Monday, March 27, 2017

Thread of Suspicion

Thread of Suspicion is the second of a six-book series by the rather prolific crime writer, Jeff Shelby. The first book, Thread of Fear, was a well-written story that had a cliff-hanging ending (see my review). I was already invested in Shelby’s characters, so of course I jumped right into this book which did not leave me disappointed, except for another ending that led me to the third book. Joe Tyler was a cop in Coronado, an island that is just a bridge away from San Diego. His 8-year-old daughter had been kidnapped right out of his front yard. He no longer could work as a cop and his marriage came undone as he spent the next eight years searching for his lost Elizabeth. At the end of the first book, as he solved other cases of missing children, he got his first credible evidence that his daughter was alive and living in Minneapolis.

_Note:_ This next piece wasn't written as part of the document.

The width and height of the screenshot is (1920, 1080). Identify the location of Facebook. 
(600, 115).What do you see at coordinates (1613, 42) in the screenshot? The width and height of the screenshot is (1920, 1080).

As Joe tried to learn his way around the world of runaway teens in Minneapolis, he encountered Isabel Balzone, a woman who had dedicated herself to helping these teens. She didn’t ask anything of them and just provided them with food, blankets, and other things they needed to survive on the streets. Joe and Isabel were able to help each other, but Joe did not even have his daughter’s current name and address, only an outdated picture of Elizabeth with a friend, a picture that had been taken in Minneapolis. Then he found the friend, and then he figured out a name for Elizabeth (Ellie Corzine), and then her home address. But by the time he got to her home, she had just had a row with her “foster parents” and she had runaway only three days earlier. So the chase was on once again.

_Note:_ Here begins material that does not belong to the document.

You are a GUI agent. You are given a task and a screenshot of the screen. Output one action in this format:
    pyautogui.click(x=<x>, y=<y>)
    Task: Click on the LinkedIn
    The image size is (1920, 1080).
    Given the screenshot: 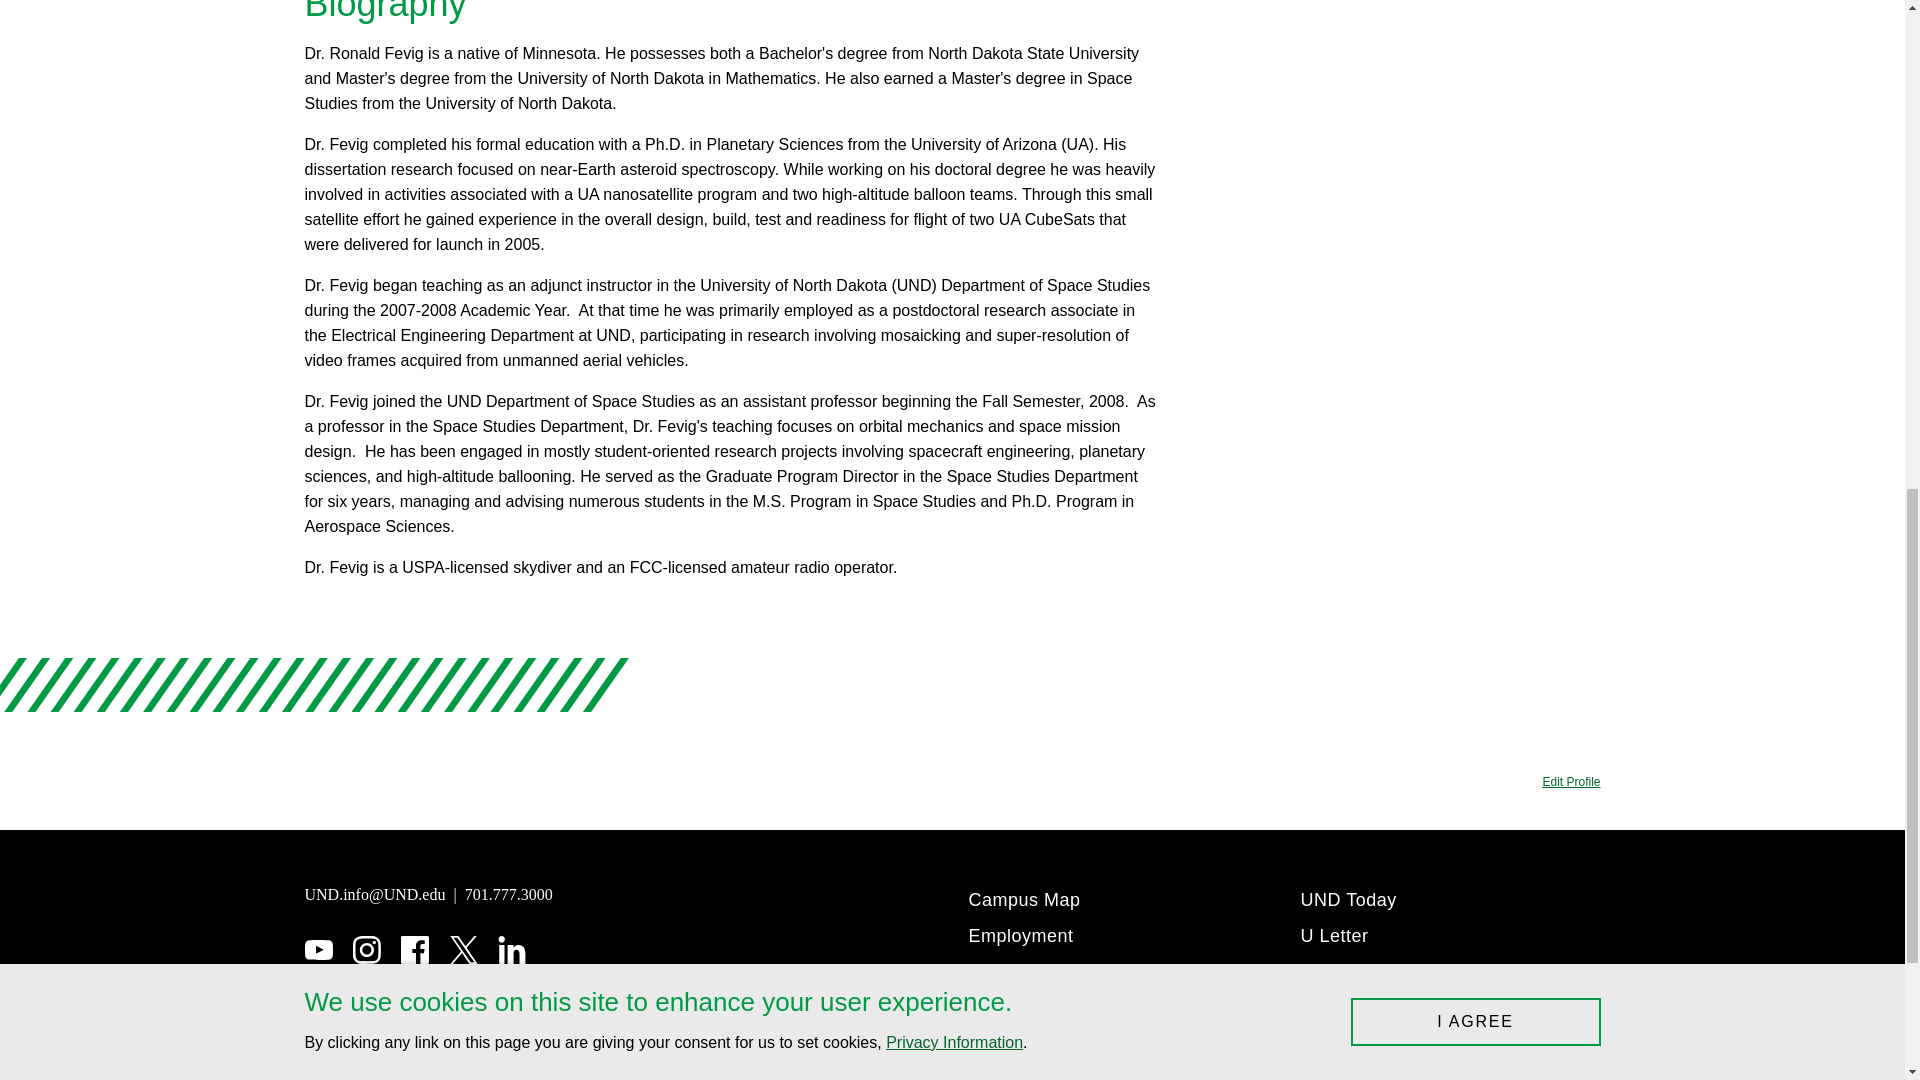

Certain of the reality of the chase for Elizabeth this time, unlike so many of the phantom chases he had been on for the last eight years, Joe called his ex-wife Lauren to come to Minneapolis to help. She still lived in Coronado in the house where the kidnapping had occurred.

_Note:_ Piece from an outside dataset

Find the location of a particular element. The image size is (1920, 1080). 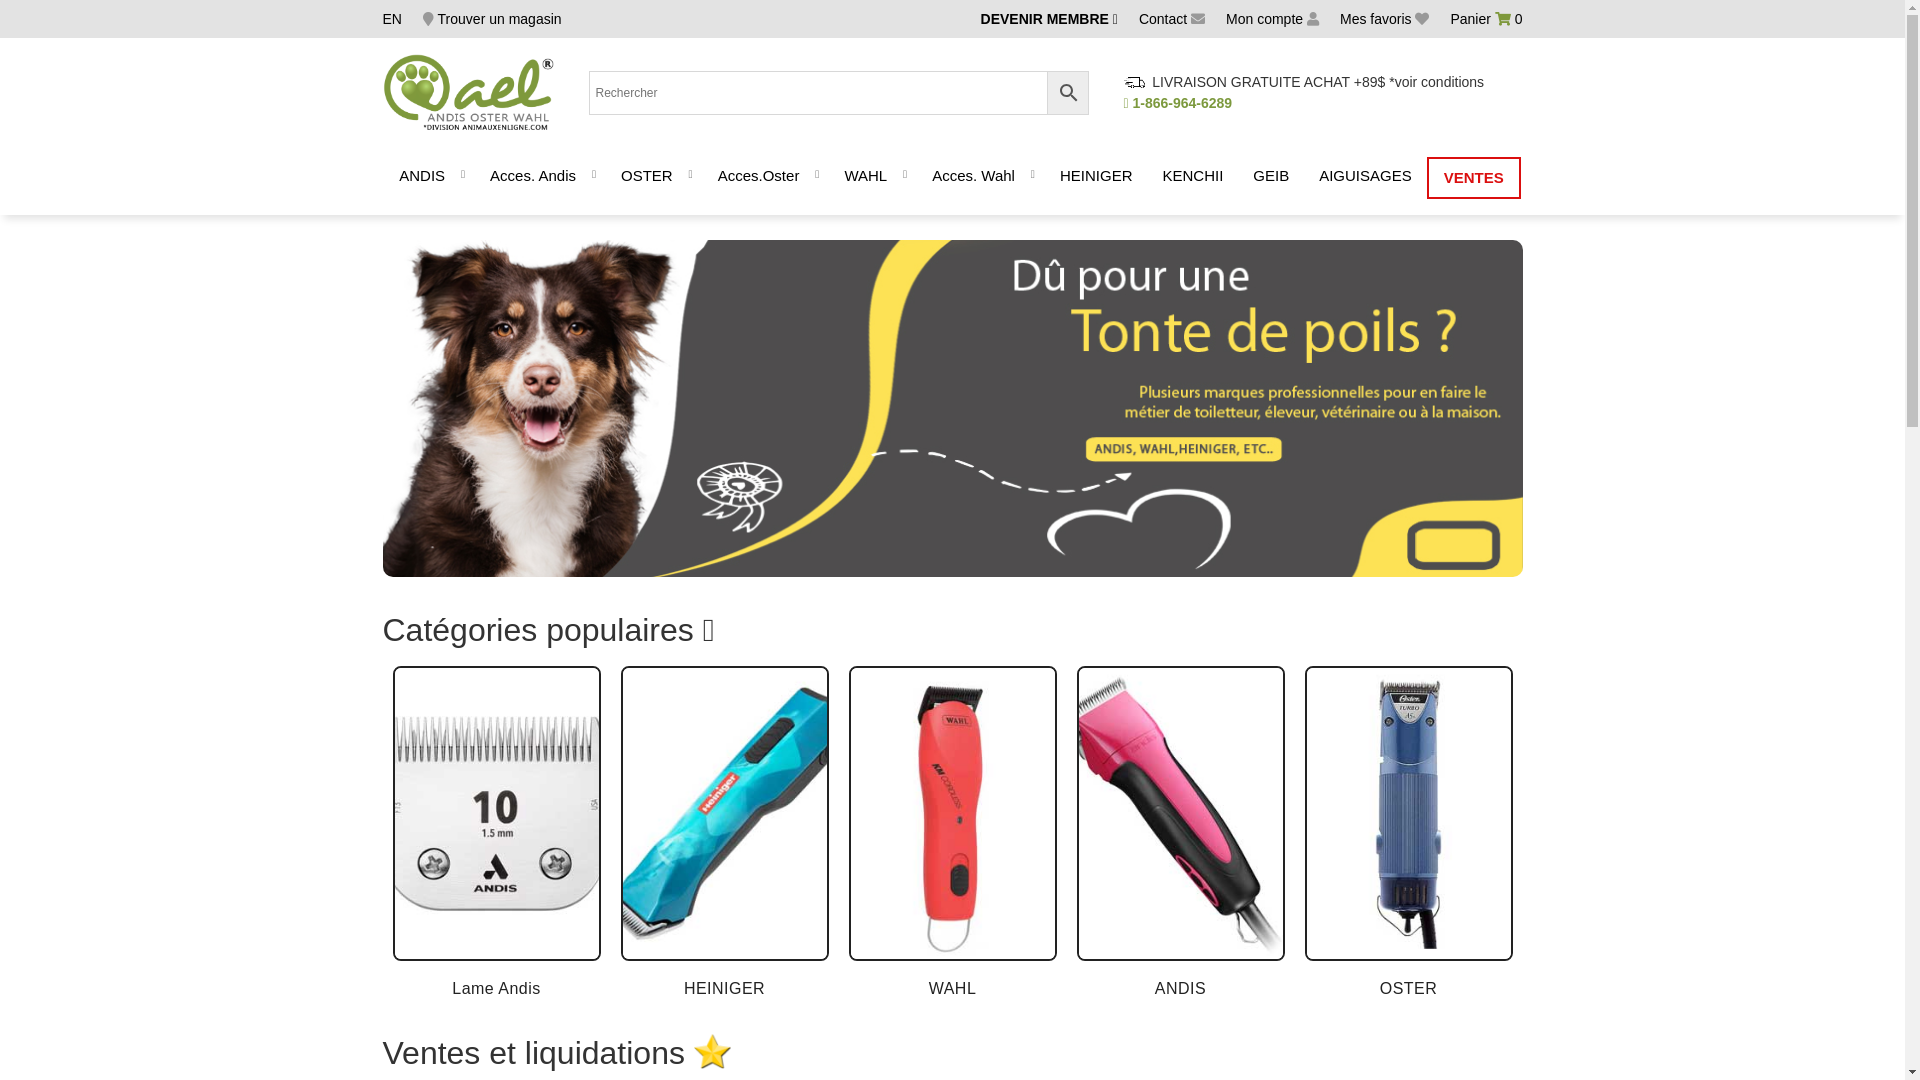

Acces. Wahl is located at coordinates (974, 178).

Joe still needed more info, and in order to get it, he agreed to help find the missing son of a dying mob boss, a son who wanted nothing to do with his father. Shelby did a great job intertwining these plots (and more) along with stories of other missing kids. By the end of the book, Joe had begun to suspect that somebody at the Coronado Police Department, people who he had always leaned on for the last eight years to get strands of information about possible sightings of Elizabeth, might have actually been involved in her disappearance. He had never gotten along with Lt. Bazer who had eventually forced Joe out of the department, but what about Mike Lorenzo, Joe’s former mentor who had always seemed to be nearly as desperate to locate Elizabeth (Ellie) as Joe was.


The cliff-hanging ending to this story had multiple unfinished story lines, and I’m not quitting here – I already have the next book, Thread of Betrayal.